Work order 1: In the survey text on pre-trained models, which three families of language-modeling objectives are described within contextual encoders?
Work order 2: Reproduce the passage of the survey text on pre-trained models between "Comprehensive Survey of" and "on surrounding context.", inclusive.

Extract to read:
------
Comprehensive Survey of Pre-trained Models for Natural Language Processing

Pre‑trained models (PTMs) have revolutionized NLP by leveraging large amounts of unlabeled data to learn general language representations that can be fine‑tuned for downstream tasks. The article begins with a motivation for pre‑training, highlighting benefits such as richer language understanding, better initialization, and regularization.

PTMs are divided into two major paradigms: shallow (non‑contextual) word embeddings like word2vec, GloVe, and NNLM, and deep contextual encoders such as ELMo, GPT, BERT, XLNet, etc. Shallow embeddings are static and suffer from OOV and polysemy issues, while contextual encoders produce token representations that depend on surrounding context.

Within contextual encoders, three families of language‑modeling objectives are described: (1) Autoregressive language models (LM) that predict the next token sequentially, (2) Denoising auto‑encoders (DAE) that mask tokens and predict them bidirectionally (e.g., BERT, RoBERTa), and (3) Permuted language models (PLM) that randomize the factorization order (e.g., XLNet). Additional contrastive‑based objectives such as Deep InfoMax, Replaced Token Detection, and Sentence Order Prediction are also covered.

The survey outlines several extensions of PTMs: incorporation of external knowledge (ERNIE‑THU, LIBERT, SenseBERT, etc.), model compression techniques (pruning, quantization, parameter sharing, knowledge distillation), multimodal pre‑training (VideoBERT, ViL‑BERT, etc.), domain‑specific pre‑training (BioBERT, SciBERT, Clinical‑BERT), and multilingual or language‑specific models (mBERT, XLM, CamemBERT, etc.).

For transfer learning, the article discusses strategies such as selecting appropriate pre‑training tasks, model architectures, and data, choosing which layers to transfer (embedding, top‑layer, or all layers), and deciding between feature extraction and fine‑tuning. Advanced fine‑tuning methods include multi‑stage training, multi‑task learning, adapter modules, and layer‑wise freezing.

Finally, the article identifies open challenges: scaling PTMs further, task‑oriented pre‑training and compression, improving transformer efficiency for longer sequences, enhancing knowledge transfer during fine‑tuning, and increasing interpretability and reliability of PTMs.
------
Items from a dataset
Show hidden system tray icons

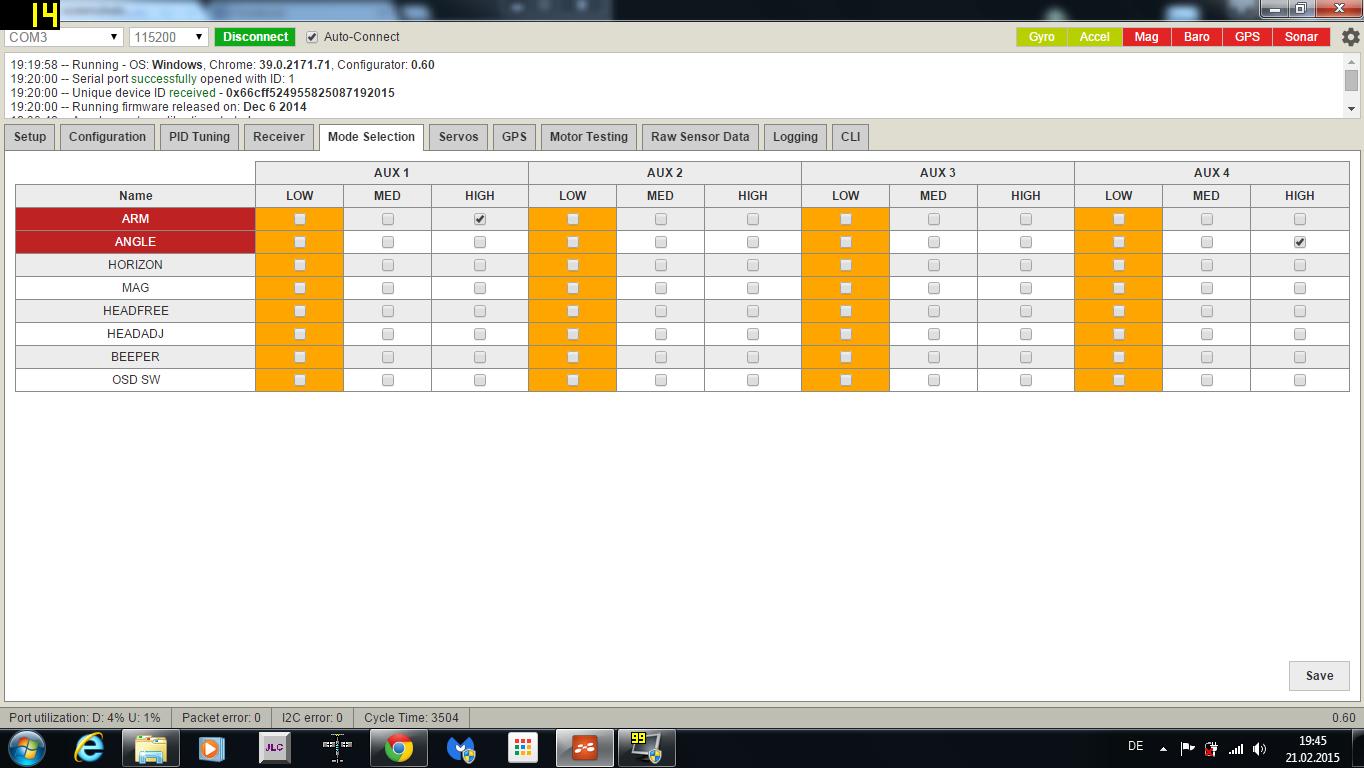point(1163,749)
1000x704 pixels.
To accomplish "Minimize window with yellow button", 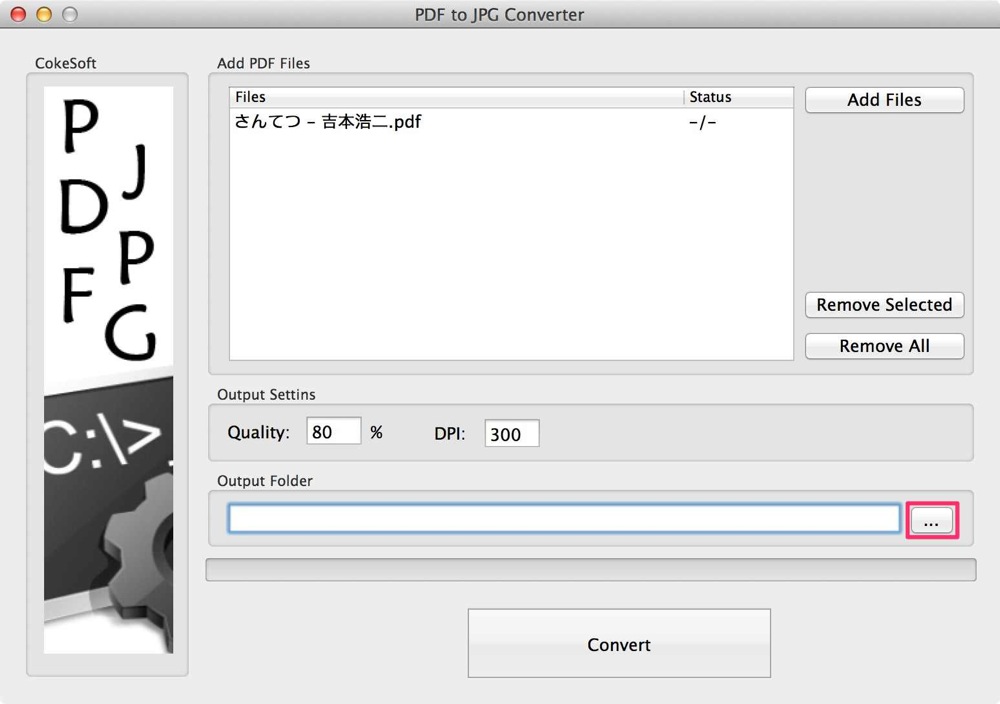I will tap(44, 14).
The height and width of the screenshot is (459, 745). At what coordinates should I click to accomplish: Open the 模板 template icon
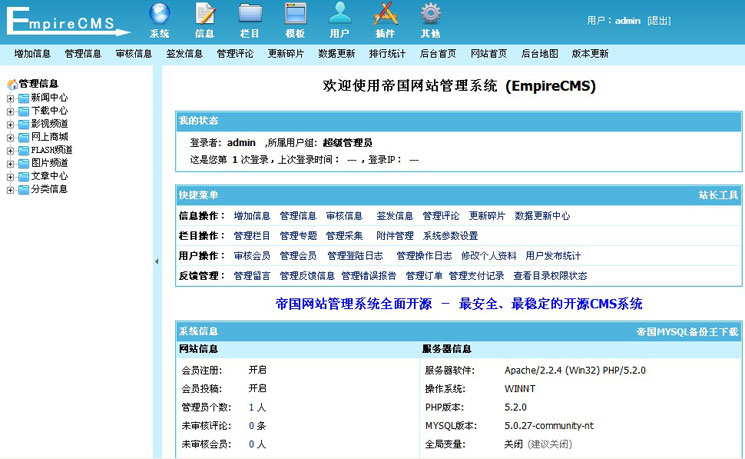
------
Exercise result 1: Autoregressive language models, denoising auto-encoders, and permuted language models.

Exercise result 2:
Comprehensive Survey of Pre-trained Models for Natural Language Processing

Pre‑trained models (PTMs) have revolutionized NLP by leveraging large amounts of unlabeled data to learn general language representations that can be fine‑tuned for downstream tasks. The article begins with a motivation for pre‑training, highlighting benefits such as richer language understanding, better initialization, and regularization.

PTMs are divided into two major paradigms: shallow (non‑contextual) word embeddings like word2vec, GloVe, and NNLM, and deep contextual encoders such as ELMo, GPT, BERT, XLNet, etc. Shallow embeddings are static and suffer from OOV and polysemy issues, while contextual encoders produce token representations that depend on surrounding context.